Re: phoenix-spark and pyspark

Josh Mahonin Thu, 21 Jan 2016 07:36:52 -0800

Amazing, good work.

FWIW, I've got a support case in with Hortonworks to get the phoenix-spark
integration working out of the box. Assuming it gets resolved, that'll
hopefully help keep these classpath-hell issues to a minimum going forward.


Interesting point re: PHOENIX-2535. Spark does offer builds for specific
Hadoop versions, and also no Hadoop at all (with the assumption you'll
provide the necessary JARs).

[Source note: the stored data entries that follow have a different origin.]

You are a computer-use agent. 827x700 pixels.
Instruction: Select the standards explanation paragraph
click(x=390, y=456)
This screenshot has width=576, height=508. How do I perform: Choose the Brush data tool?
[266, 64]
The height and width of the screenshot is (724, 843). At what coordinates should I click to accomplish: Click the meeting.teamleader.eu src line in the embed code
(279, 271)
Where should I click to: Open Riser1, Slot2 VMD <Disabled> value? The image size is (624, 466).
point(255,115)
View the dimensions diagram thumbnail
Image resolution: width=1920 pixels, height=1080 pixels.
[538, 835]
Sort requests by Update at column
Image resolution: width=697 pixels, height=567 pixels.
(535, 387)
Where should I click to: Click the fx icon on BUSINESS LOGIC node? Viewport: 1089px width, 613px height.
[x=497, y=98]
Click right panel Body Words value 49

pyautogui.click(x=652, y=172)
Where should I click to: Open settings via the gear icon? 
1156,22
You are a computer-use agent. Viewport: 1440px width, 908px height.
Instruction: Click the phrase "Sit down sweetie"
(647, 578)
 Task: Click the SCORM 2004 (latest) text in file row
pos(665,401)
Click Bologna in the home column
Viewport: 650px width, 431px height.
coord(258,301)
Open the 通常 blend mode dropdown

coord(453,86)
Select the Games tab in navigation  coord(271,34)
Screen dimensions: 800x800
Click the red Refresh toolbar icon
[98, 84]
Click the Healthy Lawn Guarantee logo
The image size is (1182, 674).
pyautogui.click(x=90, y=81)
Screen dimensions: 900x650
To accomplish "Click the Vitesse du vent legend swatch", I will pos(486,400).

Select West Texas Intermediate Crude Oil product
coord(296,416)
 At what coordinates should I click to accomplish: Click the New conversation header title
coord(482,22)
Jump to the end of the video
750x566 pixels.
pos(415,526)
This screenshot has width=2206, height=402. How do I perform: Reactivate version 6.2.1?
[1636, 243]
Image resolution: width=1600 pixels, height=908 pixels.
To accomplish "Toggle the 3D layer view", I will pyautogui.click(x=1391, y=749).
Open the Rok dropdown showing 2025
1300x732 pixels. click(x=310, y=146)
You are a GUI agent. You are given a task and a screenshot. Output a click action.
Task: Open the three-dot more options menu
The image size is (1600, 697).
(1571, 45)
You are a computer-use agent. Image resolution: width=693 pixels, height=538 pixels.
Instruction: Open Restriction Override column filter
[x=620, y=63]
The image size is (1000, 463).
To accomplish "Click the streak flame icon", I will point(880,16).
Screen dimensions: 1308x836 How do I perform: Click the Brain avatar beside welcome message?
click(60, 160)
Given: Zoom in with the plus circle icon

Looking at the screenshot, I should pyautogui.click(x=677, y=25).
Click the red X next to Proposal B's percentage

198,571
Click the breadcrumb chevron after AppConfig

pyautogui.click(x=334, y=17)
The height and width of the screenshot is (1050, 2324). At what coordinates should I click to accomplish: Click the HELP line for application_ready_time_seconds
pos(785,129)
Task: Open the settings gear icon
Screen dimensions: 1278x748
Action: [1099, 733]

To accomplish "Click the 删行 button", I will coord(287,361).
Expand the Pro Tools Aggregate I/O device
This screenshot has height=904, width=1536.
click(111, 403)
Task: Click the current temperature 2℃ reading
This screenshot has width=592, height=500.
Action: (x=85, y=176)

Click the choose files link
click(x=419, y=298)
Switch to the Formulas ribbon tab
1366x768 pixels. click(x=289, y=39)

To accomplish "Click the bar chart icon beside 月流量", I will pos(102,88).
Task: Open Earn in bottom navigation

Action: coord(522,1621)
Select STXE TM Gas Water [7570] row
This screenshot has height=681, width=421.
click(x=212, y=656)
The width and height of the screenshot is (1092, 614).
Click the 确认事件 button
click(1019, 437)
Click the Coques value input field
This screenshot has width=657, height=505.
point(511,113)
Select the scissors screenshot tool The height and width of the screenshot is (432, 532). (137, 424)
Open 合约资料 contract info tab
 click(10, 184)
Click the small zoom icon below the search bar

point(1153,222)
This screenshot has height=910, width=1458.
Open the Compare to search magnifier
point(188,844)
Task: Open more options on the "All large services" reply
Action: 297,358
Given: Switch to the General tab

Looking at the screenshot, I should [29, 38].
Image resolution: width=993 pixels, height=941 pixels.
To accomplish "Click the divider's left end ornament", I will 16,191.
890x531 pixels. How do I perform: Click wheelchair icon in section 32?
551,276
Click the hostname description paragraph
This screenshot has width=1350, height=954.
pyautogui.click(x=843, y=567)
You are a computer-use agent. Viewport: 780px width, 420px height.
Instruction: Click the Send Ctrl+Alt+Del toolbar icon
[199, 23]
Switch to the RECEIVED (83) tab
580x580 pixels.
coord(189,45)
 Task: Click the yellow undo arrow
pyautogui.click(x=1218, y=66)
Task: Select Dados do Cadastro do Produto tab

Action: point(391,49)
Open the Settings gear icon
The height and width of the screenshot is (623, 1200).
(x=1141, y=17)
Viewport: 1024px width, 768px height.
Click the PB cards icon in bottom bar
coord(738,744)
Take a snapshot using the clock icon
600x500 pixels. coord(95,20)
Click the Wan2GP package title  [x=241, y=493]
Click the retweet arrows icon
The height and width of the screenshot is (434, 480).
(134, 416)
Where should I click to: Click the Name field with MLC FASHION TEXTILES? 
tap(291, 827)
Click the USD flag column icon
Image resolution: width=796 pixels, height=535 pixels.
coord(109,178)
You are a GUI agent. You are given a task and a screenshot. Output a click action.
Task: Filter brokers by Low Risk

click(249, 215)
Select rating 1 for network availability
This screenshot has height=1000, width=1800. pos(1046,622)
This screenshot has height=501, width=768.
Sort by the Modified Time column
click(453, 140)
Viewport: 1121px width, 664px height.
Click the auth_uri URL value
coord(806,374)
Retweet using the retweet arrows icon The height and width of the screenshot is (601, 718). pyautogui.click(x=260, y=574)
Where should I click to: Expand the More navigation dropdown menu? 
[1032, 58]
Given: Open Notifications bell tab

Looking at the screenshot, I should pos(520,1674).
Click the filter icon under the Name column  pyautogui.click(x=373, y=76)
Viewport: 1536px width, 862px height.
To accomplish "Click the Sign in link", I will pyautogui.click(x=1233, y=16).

Phoenix is pretty tightly coupled with its own
HBase (and by extension, Hadoop) versions though... do you think it be
possible to work around (2) if you locally added the HDP Maven repo and
adjusted versions accordingly? I've had some success with that in other
projects, though as I recall when I tried it with Phoenix I ran into a snag
trying to resolve some private transitive dependency of Hadoop.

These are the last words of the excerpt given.